Text and item location records:
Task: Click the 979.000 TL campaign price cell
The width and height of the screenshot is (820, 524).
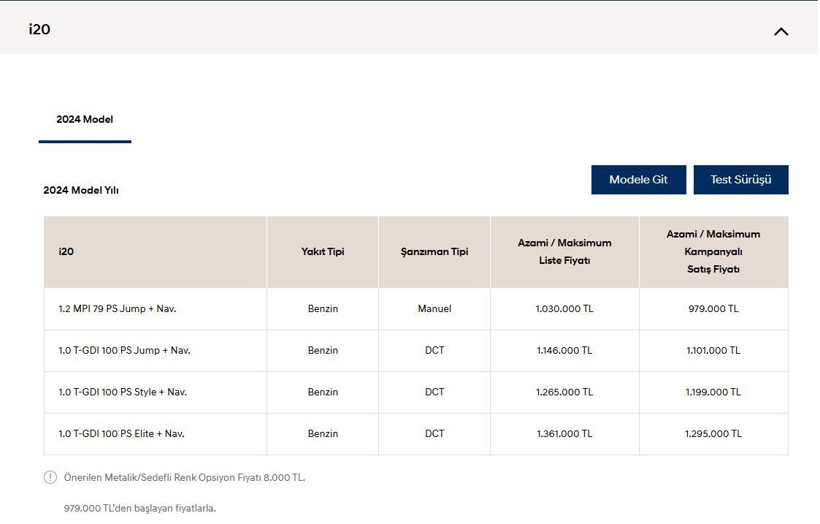Action: point(713,309)
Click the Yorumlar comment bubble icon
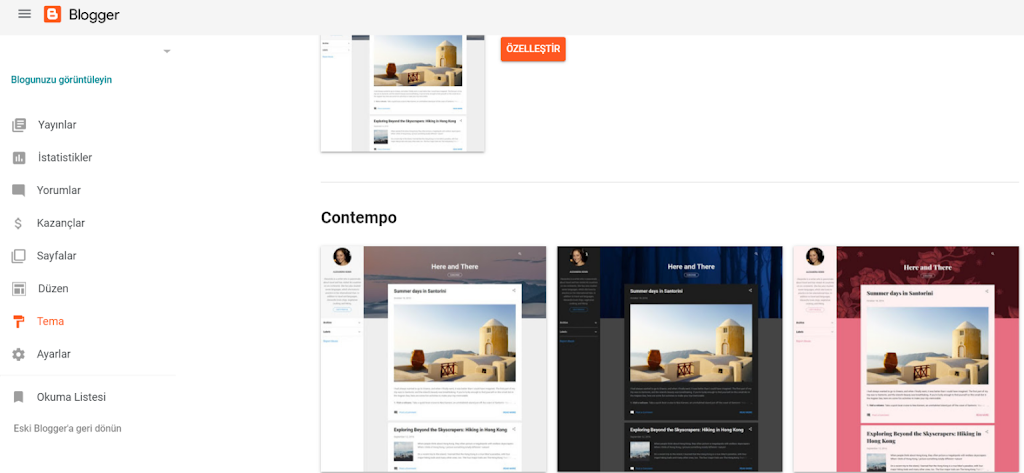 point(18,190)
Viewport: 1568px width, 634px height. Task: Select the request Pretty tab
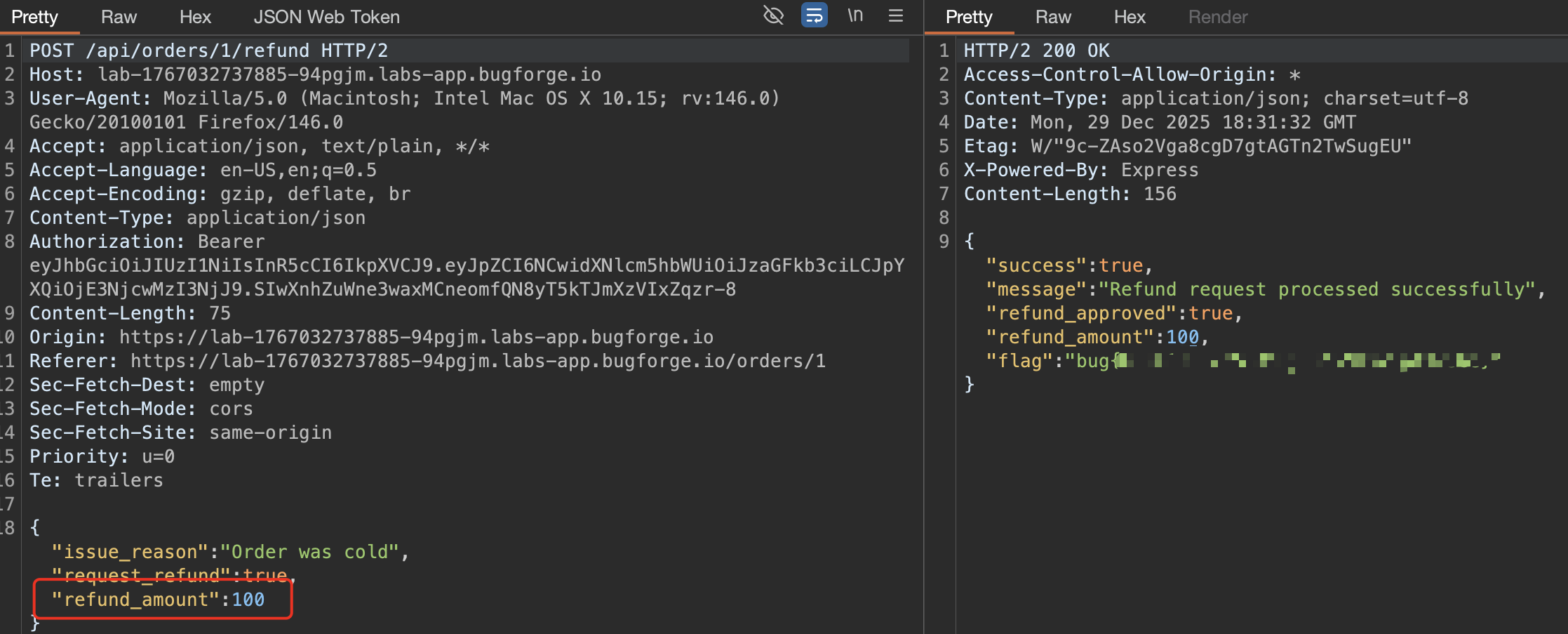pyautogui.click(x=35, y=17)
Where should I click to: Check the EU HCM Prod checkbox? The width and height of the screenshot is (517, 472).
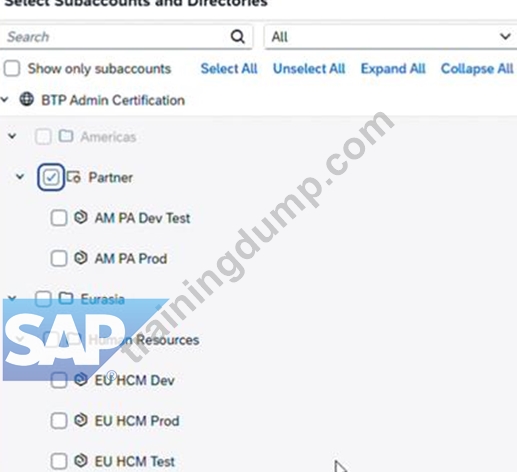point(59,421)
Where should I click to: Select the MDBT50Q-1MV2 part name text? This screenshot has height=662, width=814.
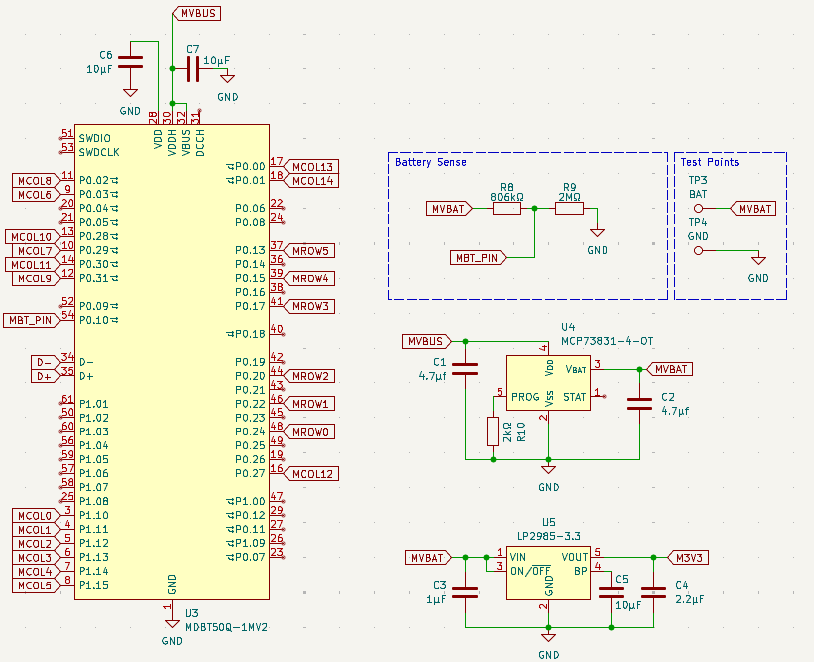pos(227,627)
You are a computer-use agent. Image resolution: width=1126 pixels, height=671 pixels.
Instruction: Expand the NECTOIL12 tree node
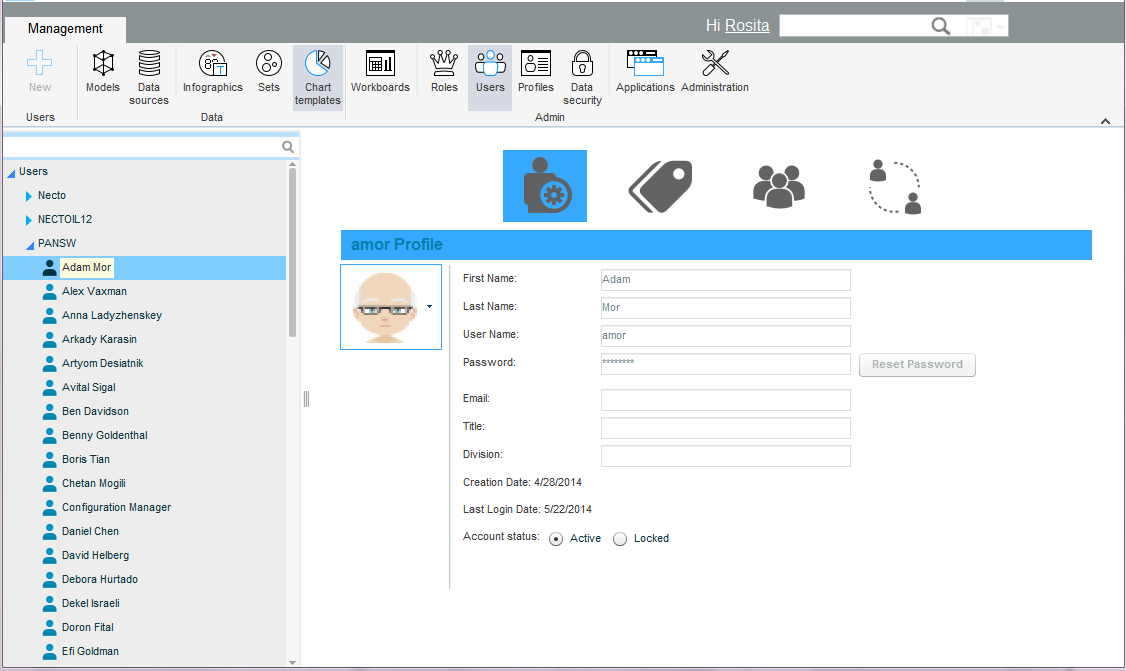(29, 220)
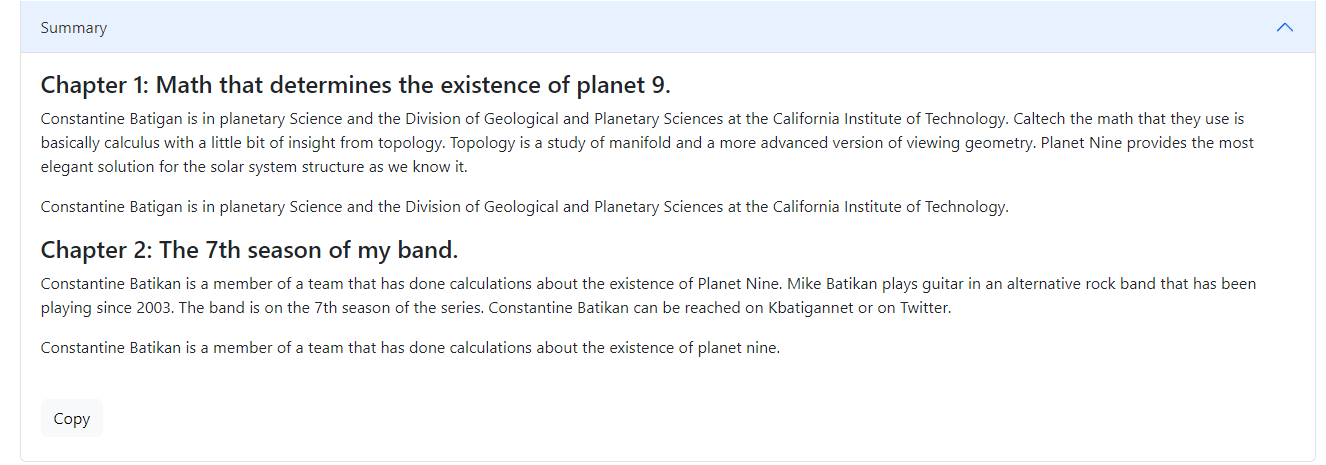Screen dimensions: 1326x465
Task: Click the Summary accordion header label
Action: click(x=74, y=28)
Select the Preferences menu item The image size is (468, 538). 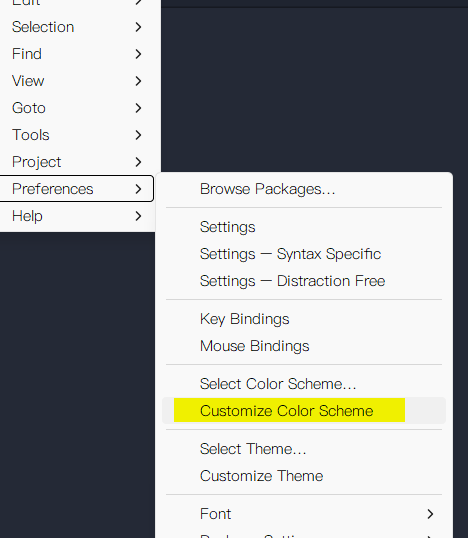77,189
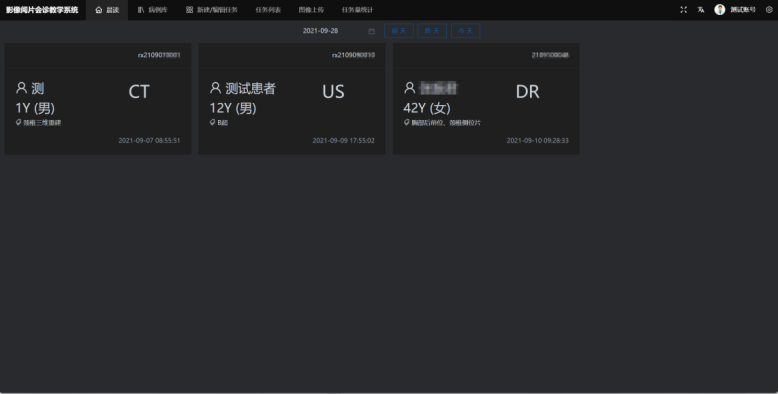This screenshot has width=778, height=394.
Task: Click the 测试账号 account name
Action: (x=743, y=10)
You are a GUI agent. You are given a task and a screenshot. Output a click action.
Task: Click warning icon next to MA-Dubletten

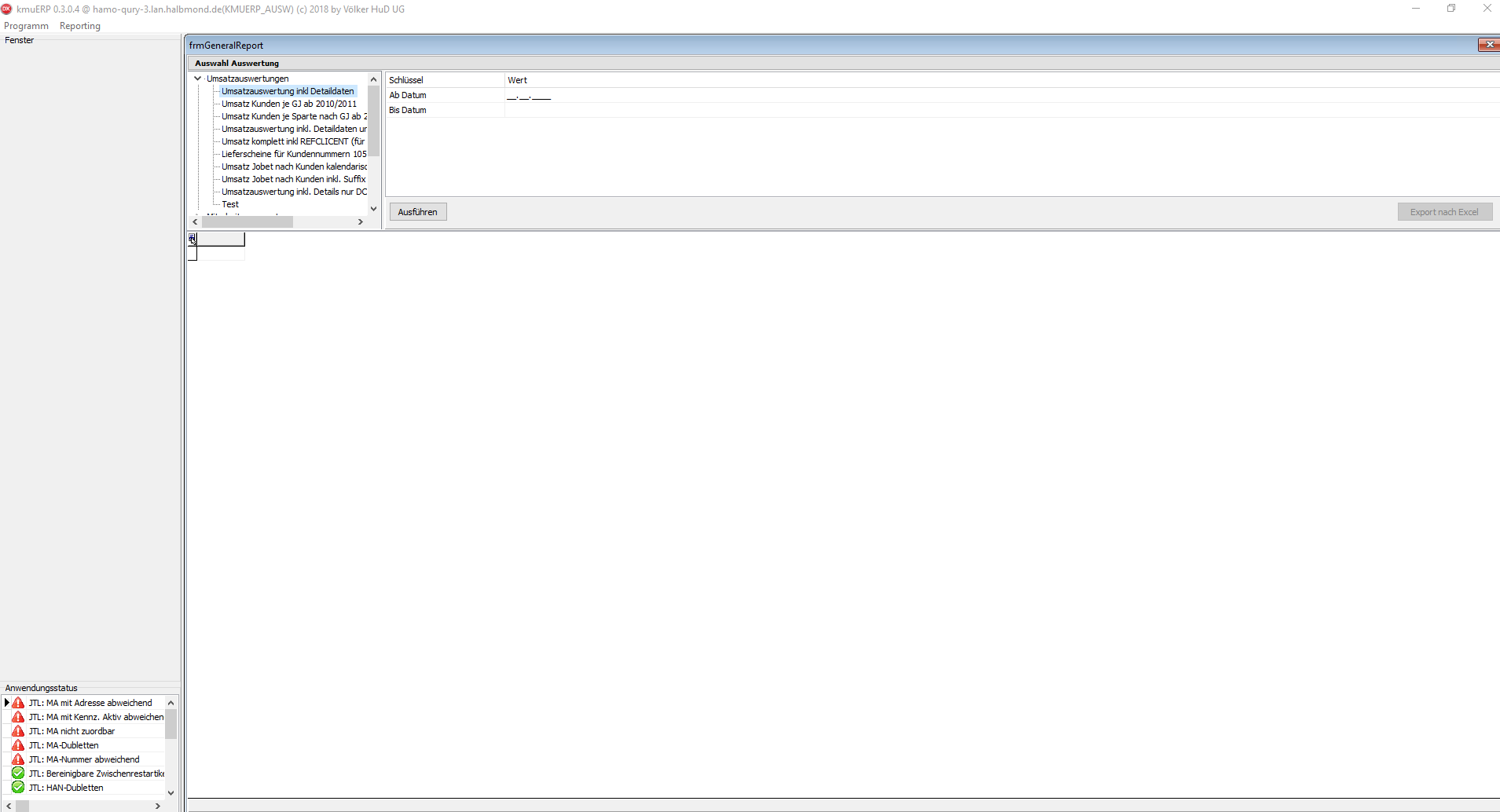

### [Stated problem]
Output everything from the line containing "Click the Yorumlar comment bubble icon" down to the line containing "point(59,421)" as a Markdown table with the columns Row and Entry, one numbered row per line. Skip blank lines and leave the pictures out.

### [Result of the task]
| Row | Entry |
|---|---|
| 1 | Click the Yorumlar comment bubble icon |
| 2 |  point(18,190) |
| 3 | Viewport: 1568px width, 634px height. Task: Select the request Pretty tab |
| 4 | pyautogui.click(x=35, y=17) |
| 5 | Where should I click to: Check the EU HCM Prod checkbox? The width and height of the screenshot is (517, 472). |
| 6 | point(59,421) |